Phase diagram of depleted Heisenberg model for CaV4O9

TL;DR

This study maps the phase diagram of the 1/5-depleted Heisenberg model for CaV4O9 using quantum Monte Carlo, revealing how small frustrating interactions can induce a quantum disordered phase.

Contribution

It provides the first detailed numerical phase diagram of the depleted Heisenberg model relevant to CaV4O9, highlighting the effects of frustration on magnetic order.

Findings

Long-range order persists at isotropic coupling.

Small frustrating interactions can induce a quantum disordered phase.

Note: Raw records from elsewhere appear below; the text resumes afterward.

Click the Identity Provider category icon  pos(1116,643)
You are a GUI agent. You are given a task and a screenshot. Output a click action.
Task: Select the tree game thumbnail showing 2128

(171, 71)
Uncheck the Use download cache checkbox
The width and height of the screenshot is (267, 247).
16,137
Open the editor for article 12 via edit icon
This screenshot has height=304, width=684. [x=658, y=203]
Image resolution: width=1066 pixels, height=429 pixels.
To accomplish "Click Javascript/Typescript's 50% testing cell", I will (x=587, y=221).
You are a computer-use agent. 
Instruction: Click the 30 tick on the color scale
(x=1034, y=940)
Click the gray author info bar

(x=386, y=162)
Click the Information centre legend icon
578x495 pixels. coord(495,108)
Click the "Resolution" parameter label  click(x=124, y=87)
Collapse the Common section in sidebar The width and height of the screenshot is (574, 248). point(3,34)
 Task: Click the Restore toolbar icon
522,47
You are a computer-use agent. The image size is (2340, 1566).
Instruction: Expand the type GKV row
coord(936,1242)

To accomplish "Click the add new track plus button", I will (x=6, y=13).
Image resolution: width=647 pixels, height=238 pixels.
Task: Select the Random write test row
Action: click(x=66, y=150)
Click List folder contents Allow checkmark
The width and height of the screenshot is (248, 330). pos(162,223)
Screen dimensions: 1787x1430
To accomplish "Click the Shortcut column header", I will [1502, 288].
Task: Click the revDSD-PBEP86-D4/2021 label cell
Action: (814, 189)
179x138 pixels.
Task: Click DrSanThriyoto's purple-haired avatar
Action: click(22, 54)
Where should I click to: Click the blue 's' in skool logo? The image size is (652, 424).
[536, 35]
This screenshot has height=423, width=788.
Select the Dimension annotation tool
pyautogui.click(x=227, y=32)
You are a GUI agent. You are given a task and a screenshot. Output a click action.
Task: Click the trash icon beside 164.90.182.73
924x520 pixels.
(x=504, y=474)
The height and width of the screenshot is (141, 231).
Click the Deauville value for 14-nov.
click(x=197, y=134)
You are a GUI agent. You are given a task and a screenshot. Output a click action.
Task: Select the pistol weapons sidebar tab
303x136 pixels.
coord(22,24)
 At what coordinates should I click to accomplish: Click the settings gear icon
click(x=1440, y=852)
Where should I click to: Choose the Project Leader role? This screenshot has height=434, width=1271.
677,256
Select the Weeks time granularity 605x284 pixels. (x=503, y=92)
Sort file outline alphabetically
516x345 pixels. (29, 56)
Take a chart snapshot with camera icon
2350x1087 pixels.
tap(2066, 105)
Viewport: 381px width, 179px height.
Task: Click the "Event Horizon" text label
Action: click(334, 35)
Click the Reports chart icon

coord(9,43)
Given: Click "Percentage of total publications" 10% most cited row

The model explains the spin gap behavior of CaV4O9.

Abstract

We have numerically investigated the 1/5-depleted Heisenberg square lattice representing CaV4O9 using the Quantum Monte Carlo loop algorithm. We have determined the phase diagram of the model as a function of the ratio of the two different couplings: bonds within a plaquette and dimer bonds between plaquettes. By calculating both the spin gap and the staggered magnetization we determine the range of stability of the long range ordered (LRO) phase. At isotropic coupling LRO survives the depletion. But the close vicinity of the isotropic point to the spin gap phase leads us to the conclusion that already a small frustrating next nearest neighbor interaction can drive the system into the quantum disordered phase and thus explain the spin gap behavior of CaV4O9.